Start of Text extract
A Conversation with Maia Sharp

Puremusic: Am I your first interview of today?

Maia Sharp: You are.

PM: Catch the artist fresh.

MS: Yeah. [laughs] Or at least first.

PM: [laughs] Yeah, before you've been asked thirty dumb questions, I'll try to be first. Where are you this morning?

MS: We're in Akron, Ohio, going to Columbus in about an hour.

PM: That was a great show in Nashville the other night.

MS: Thanks, thanks. That was a lot of fun.

PM: You mentioned something briefly on the phone the other day about seeing a lot of friends in the audience.

MS: Yeah, I did. I know a lot of people there, and a lot them showed up for the show. I was very happy about that, to get their support.

PM: Well, one gets the impression from watching a Maia show that if you've written with her, she's probably become your friend.

MS: I hope you're right. Most of my friends there were people that I write with.

PM: I just went for a lark. I thought, I've heard a lot about Maia Sharp, I'm going to go check her out. As soon as I looked around the room, I saw so many good songwriters, I figured, hmm...this should be good.
End of Text extract
Start of Data block
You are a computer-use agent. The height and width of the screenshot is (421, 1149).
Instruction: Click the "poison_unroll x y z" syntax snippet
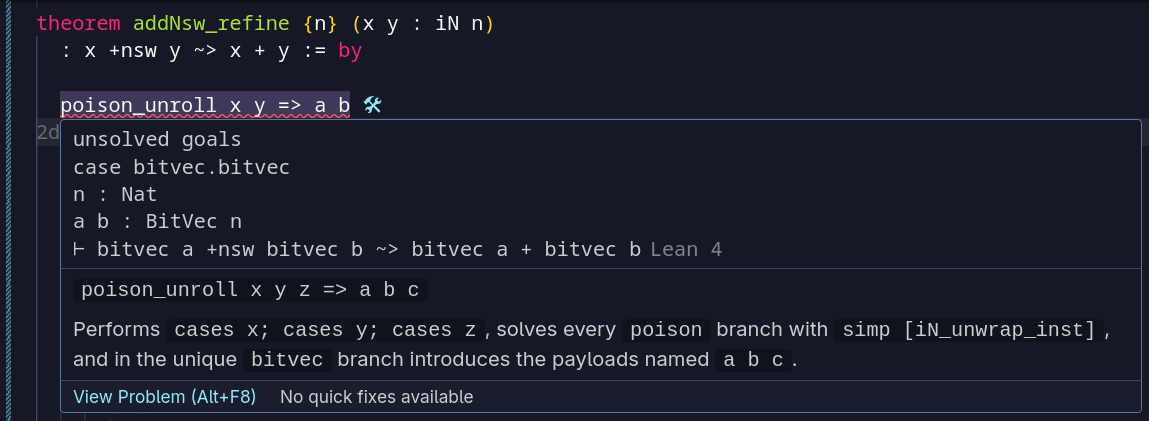click(253, 290)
End of Data block
• **To do**: In the Maia Sharp interview, where does she say she is on the morning of the conversation?

• **Response below**: She is in Akron, Ohio, and is going to Columbus in about an hour.